Task to carry out: Swap "How do I perform" for "How can I do" everywhere in the lines below, and leave everything else unchanged.

Data extract:
--- begin ---
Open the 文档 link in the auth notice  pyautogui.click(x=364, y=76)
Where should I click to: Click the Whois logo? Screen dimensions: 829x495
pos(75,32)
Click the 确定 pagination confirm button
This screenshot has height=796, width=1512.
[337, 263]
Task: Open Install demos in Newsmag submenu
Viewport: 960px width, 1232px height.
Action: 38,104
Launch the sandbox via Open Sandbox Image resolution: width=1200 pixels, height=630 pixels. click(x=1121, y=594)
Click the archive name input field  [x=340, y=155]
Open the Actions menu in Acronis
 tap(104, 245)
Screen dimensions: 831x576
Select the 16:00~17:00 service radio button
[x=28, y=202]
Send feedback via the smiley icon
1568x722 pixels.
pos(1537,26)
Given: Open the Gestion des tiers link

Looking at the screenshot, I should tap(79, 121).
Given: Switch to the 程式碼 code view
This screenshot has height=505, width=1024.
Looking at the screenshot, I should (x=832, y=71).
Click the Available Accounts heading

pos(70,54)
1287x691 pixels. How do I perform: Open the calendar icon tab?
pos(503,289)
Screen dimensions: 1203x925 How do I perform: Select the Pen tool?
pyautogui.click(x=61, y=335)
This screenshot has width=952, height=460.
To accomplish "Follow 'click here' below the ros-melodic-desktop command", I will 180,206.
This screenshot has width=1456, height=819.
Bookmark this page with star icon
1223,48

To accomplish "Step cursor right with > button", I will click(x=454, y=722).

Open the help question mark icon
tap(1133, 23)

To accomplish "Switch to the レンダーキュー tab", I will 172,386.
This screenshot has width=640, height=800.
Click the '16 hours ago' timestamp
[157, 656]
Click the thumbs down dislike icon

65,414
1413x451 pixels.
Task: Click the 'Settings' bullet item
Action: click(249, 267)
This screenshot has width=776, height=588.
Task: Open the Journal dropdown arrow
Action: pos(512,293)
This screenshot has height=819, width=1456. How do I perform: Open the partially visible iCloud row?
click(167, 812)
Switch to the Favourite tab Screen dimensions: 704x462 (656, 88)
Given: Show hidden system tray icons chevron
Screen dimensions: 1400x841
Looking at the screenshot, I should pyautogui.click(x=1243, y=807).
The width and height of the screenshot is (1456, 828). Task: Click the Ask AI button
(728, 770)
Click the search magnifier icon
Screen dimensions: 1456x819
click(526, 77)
--- end ---
Solved problem:
Open the 文档 link in the auth notice  pyautogui.click(x=364, y=76)
Where should I click to: Click the Whois logo? Screen dimensions: 829x495
pos(75,32)
Click the 确定 pagination confirm button
This screenshot has height=796, width=1512.
[337, 263]
Task: Open Install demos in Newsmag submenu
Viewport: 960px width, 1232px height.
Action: 38,104
Launch the sandbox via Open Sandbox Image resolution: width=1200 pixels, height=630 pixels. click(x=1121, y=594)
Click the archive name input field  [x=340, y=155]
Open the Actions menu in Acronis
 tap(104, 245)
Screen dimensions: 831x576
Select the 16:00~17:00 service radio button
[x=28, y=202]
Send feedback via the smiley icon
1568x722 pixels.
pos(1537,26)
Given: Open the Gestion des tiers link

Looking at the screenshot, I should tap(79, 121).
Given: Switch to the 程式碼 code view
This screenshot has height=505, width=1024.
Looking at the screenshot, I should (x=832, y=71).
Click the Available Accounts heading

pos(70,54)
1287x691 pixels. How can I do: Open the calendar icon tab?
pos(503,289)
Screen dimensions: 1203x925 How can I do: Select the Pen tool?
pyautogui.click(x=61, y=335)
This screenshot has width=952, height=460.
To accomplish "Follow 'click here' below the ros-melodic-desktop command", I will 180,206.
This screenshot has width=1456, height=819.
Bookmark this page with star icon
1223,48

To accomplish "Step cursor right with > button", I will click(x=454, y=722).

Open the help question mark icon
tap(1133, 23)

To accomplish "Switch to the レンダーキュー tab", I will 172,386.
This screenshot has width=640, height=800.
Click the '16 hours ago' timestamp
[157, 656]
Click the thumbs down dislike icon

65,414
1413x451 pixels.
Task: Click the 'Settings' bullet item
Action: click(249, 267)
This screenshot has width=776, height=588.
Task: Open the Journal dropdown arrow
Action: pos(512,293)
This screenshot has height=819, width=1456. How can I do: Open the partially visible iCloud row?
click(167, 812)
Switch to the Favourite tab Screen dimensions: 704x462 (656, 88)
Given: Show hidden system tray icons chevron
Screen dimensions: 1400x841
Looking at the screenshot, I should pyautogui.click(x=1243, y=807).
The width and height of the screenshot is (1456, 828). Task: Click the Ask AI button
(728, 770)
Click the search magnifier icon
Screen dimensions: 1456x819
click(526, 77)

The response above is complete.